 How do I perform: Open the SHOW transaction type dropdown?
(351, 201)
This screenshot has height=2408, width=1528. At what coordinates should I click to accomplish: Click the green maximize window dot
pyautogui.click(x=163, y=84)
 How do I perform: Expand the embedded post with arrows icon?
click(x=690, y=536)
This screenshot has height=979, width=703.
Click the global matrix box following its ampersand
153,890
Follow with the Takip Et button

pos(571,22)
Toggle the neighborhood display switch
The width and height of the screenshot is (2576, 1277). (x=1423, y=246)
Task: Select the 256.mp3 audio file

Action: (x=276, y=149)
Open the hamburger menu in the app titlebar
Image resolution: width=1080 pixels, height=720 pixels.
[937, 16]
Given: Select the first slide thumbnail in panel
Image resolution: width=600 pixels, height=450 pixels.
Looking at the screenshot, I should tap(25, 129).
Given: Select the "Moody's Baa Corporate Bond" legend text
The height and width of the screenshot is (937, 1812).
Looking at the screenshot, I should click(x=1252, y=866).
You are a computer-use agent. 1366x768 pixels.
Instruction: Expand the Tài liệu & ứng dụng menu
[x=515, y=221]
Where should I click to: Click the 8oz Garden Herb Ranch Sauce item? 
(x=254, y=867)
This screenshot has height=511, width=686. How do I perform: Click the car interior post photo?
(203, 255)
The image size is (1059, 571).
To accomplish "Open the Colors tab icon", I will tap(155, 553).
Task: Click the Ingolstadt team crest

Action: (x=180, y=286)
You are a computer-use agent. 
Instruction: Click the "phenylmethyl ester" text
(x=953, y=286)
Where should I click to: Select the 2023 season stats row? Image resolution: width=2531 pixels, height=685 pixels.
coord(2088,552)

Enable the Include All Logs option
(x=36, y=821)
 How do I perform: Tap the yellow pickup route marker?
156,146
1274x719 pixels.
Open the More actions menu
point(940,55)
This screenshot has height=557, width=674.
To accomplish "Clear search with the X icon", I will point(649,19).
◆ ◆ ◆ ◆
> [Task directions]:
An exact reproduction of the listing is required, covering every entry.

> [Task solution]:
 How do I perform: Open the SHOW transaction type dropdown?
(351, 201)
This screenshot has height=2408, width=1528. At what coordinates should I click to accomplish: Click the green maximize window dot
pyautogui.click(x=163, y=84)
 How do I perform: Expand the embedded post with arrows icon?
click(x=690, y=536)
This screenshot has height=979, width=703.
Click the global matrix box following its ampersand
153,890
Follow with the Takip Et button

pos(571,22)
Toggle the neighborhood display switch
The width and height of the screenshot is (2576, 1277). (x=1423, y=246)
Task: Select the 256.mp3 audio file

Action: (x=276, y=149)
Open the hamburger menu in the app titlebar
Image resolution: width=1080 pixels, height=720 pixels.
[937, 16]
Given: Select the first slide thumbnail in panel
Image resolution: width=600 pixels, height=450 pixels.
Looking at the screenshot, I should tap(25, 129).
Given: Select the "Moody's Baa Corporate Bond" legend text
The height and width of the screenshot is (937, 1812).
Looking at the screenshot, I should click(x=1252, y=866).
You are a computer-use agent. 1366x768 pixels.
Instruction: Expand the Tài liệu & ứng dụng menu
[x=515, y=221]
Where should I click to: Click the 8oz Garden Herb Ranch Sauce item? 
(x=254, y=867)
This screenshot has height=511, width=686. How do I perform: Click the car interior post photo?
(203, 255)
The image size is (1059, 571).
To accomplish "Open the Colors tab icon", I will tap(155, 553).
Task: Click the Ingolstadt team crest

Action: (x=180, y=286)
You are a computer-use agent. 
Instruction: Click the "phenylmethyl ester" text
(x=953, y=286)
Where should I click to: Select the 2023 season stats row? Image resolution: width=2531 pixels, height=685 pixels.
coord(2088,552)

Enable the Include All Logs option
(x=36, y=821)
 How do I perform: Tap the yellow pickup route marker?
156,146
1274x719 pixels.
Open the More actions menu
point(940,55)
This screenshot has height=557, width=674.
To accomplish "Clear search with the X icon", I will point(649,19).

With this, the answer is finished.